What needs to be done:
Without including any pictures, write out all the records word for word.

○ ○ ○ ○

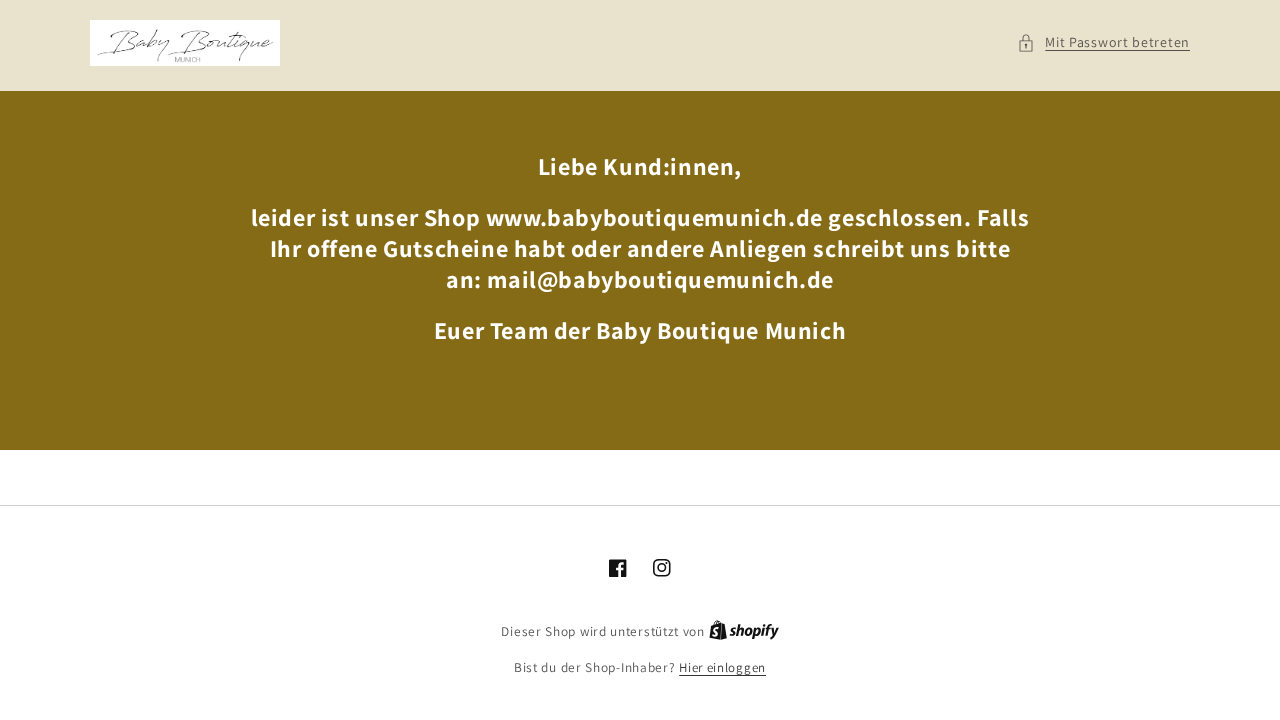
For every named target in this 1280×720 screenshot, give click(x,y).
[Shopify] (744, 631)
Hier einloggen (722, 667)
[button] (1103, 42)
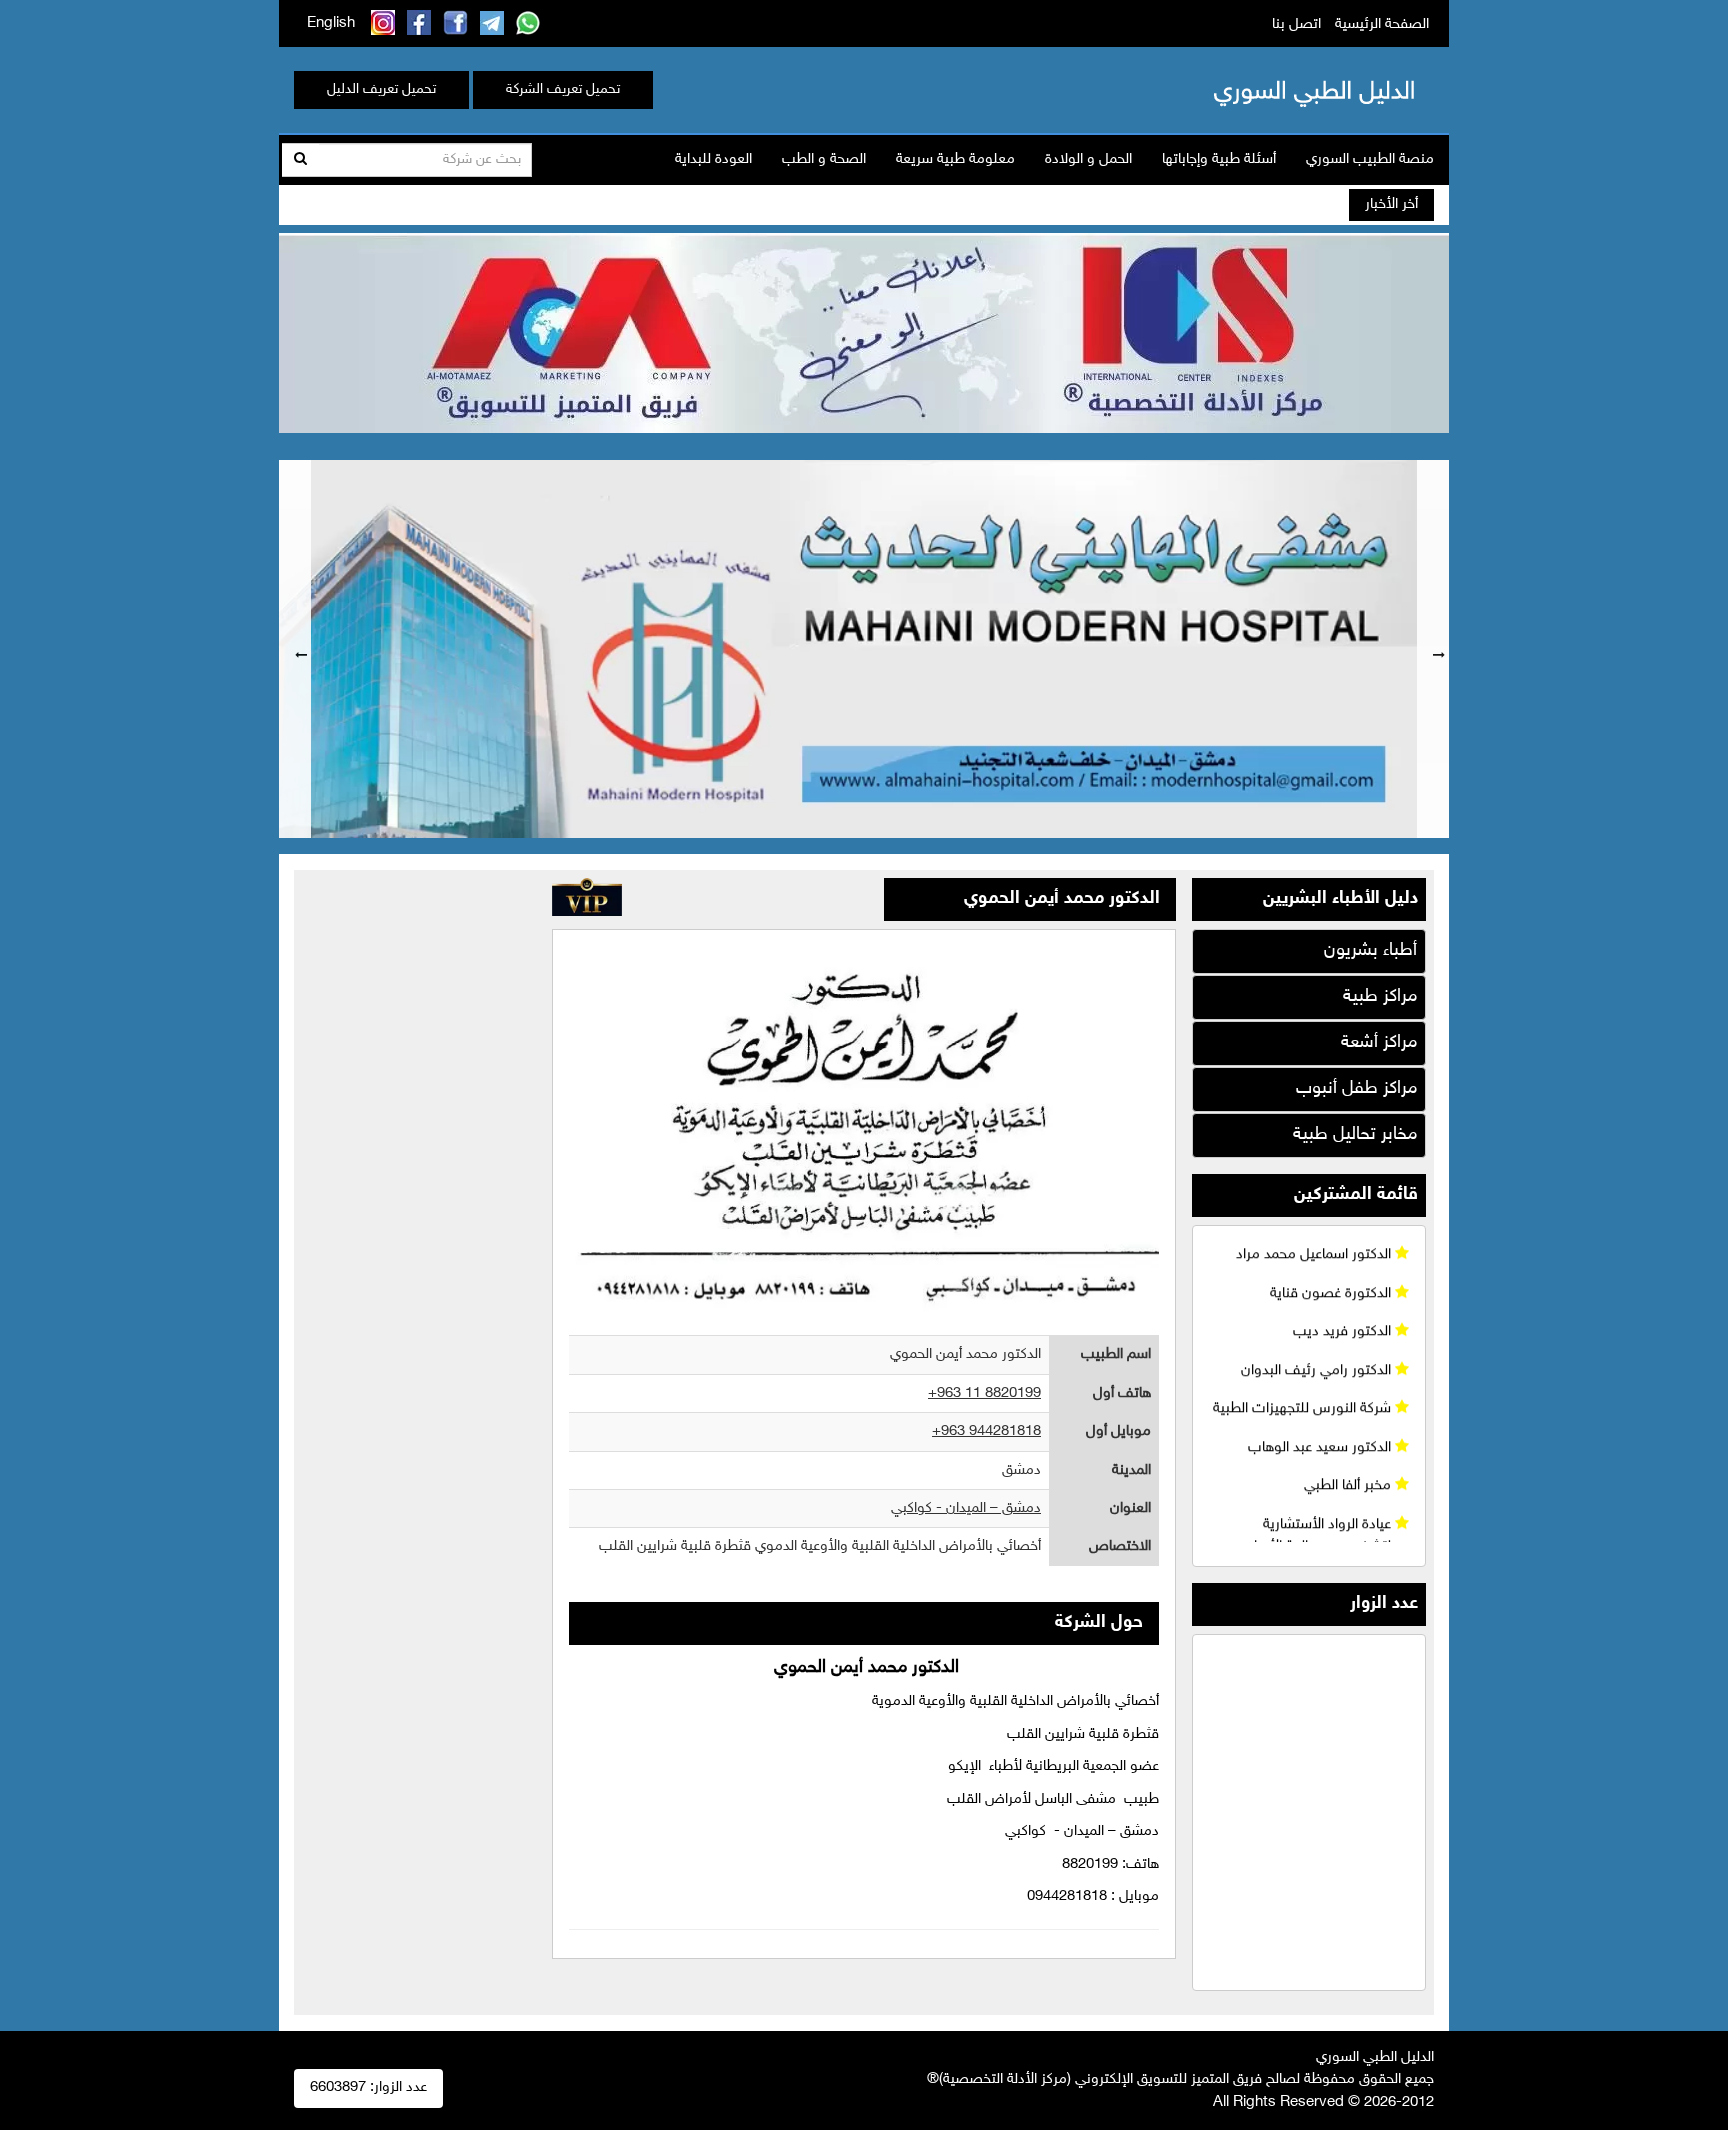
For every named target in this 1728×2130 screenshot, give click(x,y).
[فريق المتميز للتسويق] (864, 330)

○ ○ ○ ○

Solution for this exercise:
For every named target in this 1280×720 screenshot, give click(x,y).
[Shopify] (744, 631)
Hier einloggen (722, 667)
[button] (1103, 42)
For every named target in this 1728×2130 screenshot, give click(x,y).
[فريق المتميز للتسويق] (864, 330)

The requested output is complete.